**WHAT THE EXERCISE ASKS**
Reproduce exactly the lines from the line containing "Política (67, 2313)" through the end of the records below, including both ends, and nothing else.

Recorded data
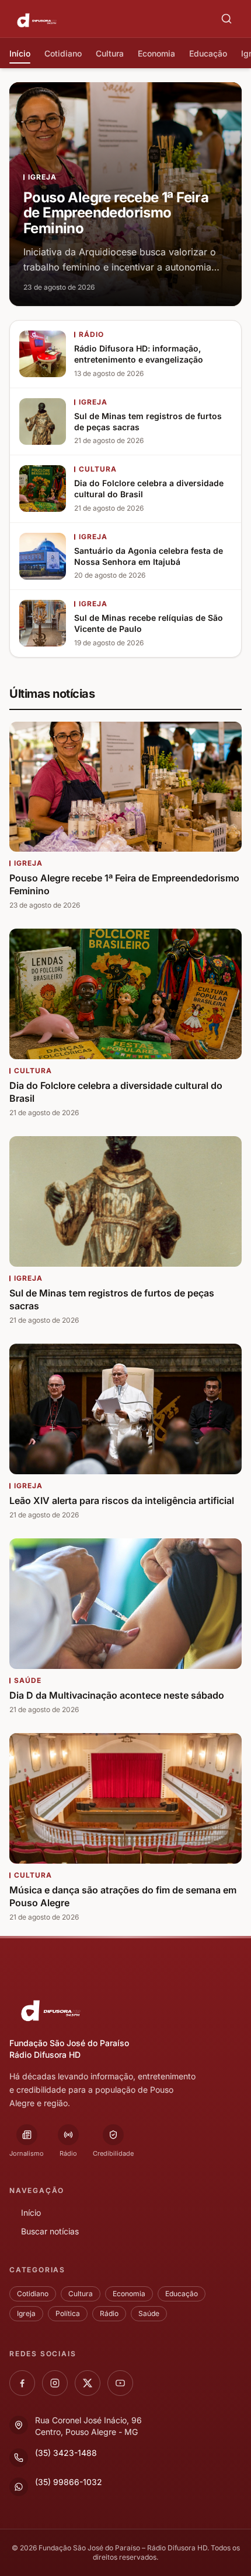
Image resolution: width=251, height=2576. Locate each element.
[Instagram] (55, 2383)
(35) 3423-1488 (66, 2453)
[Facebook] (22, 2383)
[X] (87, 2383)
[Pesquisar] (226, 18)
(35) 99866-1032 (68, 2482)
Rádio (109, 2313)
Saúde (148, 2313)
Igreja (26, 2313)
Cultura (80, 2293)
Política (67, 2313)
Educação (181, 2293)
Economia (129, 2293)
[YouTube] (120, 2383)
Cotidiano (32, 2293)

**FINAL ANSWER**
Política (67, 2313)
Educação (181, 2293)
Economia (129, 2293)
[YouTube] (120, 2383)
Cotidiano (32, 2293)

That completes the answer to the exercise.